'''
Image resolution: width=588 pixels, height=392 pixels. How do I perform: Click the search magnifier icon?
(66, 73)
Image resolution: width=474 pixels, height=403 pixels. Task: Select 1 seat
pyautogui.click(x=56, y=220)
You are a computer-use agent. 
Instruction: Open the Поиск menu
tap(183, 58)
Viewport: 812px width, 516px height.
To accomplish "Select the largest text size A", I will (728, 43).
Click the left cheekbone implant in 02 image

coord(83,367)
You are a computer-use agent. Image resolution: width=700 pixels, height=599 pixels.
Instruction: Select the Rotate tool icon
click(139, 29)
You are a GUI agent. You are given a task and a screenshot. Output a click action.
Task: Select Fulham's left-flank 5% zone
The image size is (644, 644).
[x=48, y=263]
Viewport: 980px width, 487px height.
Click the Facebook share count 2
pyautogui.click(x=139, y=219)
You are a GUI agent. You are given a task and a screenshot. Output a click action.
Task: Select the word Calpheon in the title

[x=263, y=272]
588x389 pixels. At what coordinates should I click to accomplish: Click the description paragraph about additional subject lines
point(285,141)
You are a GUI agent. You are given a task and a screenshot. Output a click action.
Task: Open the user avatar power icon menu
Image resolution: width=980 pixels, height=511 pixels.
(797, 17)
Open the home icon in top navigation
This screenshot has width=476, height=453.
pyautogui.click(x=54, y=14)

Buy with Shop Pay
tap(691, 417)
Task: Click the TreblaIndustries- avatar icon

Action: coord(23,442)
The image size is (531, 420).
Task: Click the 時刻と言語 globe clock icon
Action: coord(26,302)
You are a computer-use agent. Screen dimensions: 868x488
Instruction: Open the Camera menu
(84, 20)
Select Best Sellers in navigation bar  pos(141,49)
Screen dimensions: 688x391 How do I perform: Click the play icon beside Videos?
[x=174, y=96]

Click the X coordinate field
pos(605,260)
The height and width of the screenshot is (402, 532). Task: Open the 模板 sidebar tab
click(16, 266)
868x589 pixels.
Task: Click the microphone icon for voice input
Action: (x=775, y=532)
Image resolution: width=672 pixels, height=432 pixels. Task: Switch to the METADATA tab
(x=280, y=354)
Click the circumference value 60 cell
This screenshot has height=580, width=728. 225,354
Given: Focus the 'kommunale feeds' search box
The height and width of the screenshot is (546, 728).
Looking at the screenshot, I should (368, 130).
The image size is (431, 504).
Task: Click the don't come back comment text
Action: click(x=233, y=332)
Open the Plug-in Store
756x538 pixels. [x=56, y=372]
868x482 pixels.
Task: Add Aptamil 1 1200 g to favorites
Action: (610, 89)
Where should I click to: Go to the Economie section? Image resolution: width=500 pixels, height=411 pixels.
'''
■ PROBLEM ■
The records above should be repeated exactly. Print them all.

■ TASK ANSWER ■
Image resolution: width=588 pixels, height=392 pixels. How do I perform: Click the search magnifier icon?
(66, 73)
Image resolution: width=474 pixels, height=403 pixels. Task: Select 1 seat
pyautogui.click(x=56, y=220)
You are a computer-use agent. 
Instruction: Open the Поиск menu
tap(183, 58)
Viewport: 812px width, 516px height.
To accomplish "Select the largest text size A", I will (728, 43).
Click the left cheekbone implant in 02 image

coord(83,367)
You are a computer-use agent. Image resolution: width=700 pixels, height=599 pixels.
Instruction: Select the Rotate tool icon
click(139, 29)
You are a GUI agent. You are given a task and a screenshot. Output a click action.
Task: Select Fulham's left-flank 5% zone
The image size is (644, 644).
[x=48, y=263]
Viewport: 980px width, 487px height.
Click the Facebook share count 2
pyautogui.click(x=139, y=219)
You are a GUI agent. You are given a task and a screenshot. Output a click action.
Task: Select the word Calpheon in the title

[x=263, y=272]
588x389 pixels. At what coordinates should I click to accomplish: Click the description paragraph about additional subject lines
point(285,141)
You are a GUI agent. You are given a task and a screenshot. Output a click action.
Task: Open the user avatar power icon menu
Image resolution: width=980 pixels, height=511 pixels.
(797, 17)
Open the home icon in top navigation
This screenshot has width=476, height=453.
pyautogui.click(x=54, y=14)

Buy with Shop Pay
tap(691, 417)
Task: Click the TreblaIndustries- avatar icon

Action: coord(23,442)
The image size is (531, 420).
Task: Click the 時刻と言語 globe clock icon
Action: coord(26,302)
You are a computer-use agent. Screen dimensions: 868x488
Instruction: Open the Camera menu
(84, 20)
Select Best Sellers in navigation bar  pos(141,49)
Screen dimensions: 688x391 How do I perform: Click the play icon beside Videos?
[x=174, y=96]

Click the X coordinate field
pos(605,260)
The height and width of the screenshot is (402, 532). Task: Open the 模板 sidebar tab
click(16, 266)
868x589 pixels.
Task: Click the microphone icon for voice input
Action: (x=775, y=532)
Image resolution: width=672 pixels, height=432 pixels. Task: Switch to the METADATA tab
(x=280, y=354)
Click the circumference value 60 cell
This screenshot has height=580, width=728. 225,354
Given: Focus the 'kommunale feeds' search box
The height and width of the screenshot is (546, 728).
Looking at the screenshot, I should (368, 130).
The image size is (431, 504).
Task: Click the don't come back comment text
Action: click(x=233, y=332)
Open the Plug-in Store
756x538 pixels. [x=56, y=372]
868x482 pixels.
Task: Add Aptamil 1 1200 g to favorites
Action: (610, 89)
Where should I click to: Go to the Economie section? Image resolution: width=500 pixels, height=411 pixels.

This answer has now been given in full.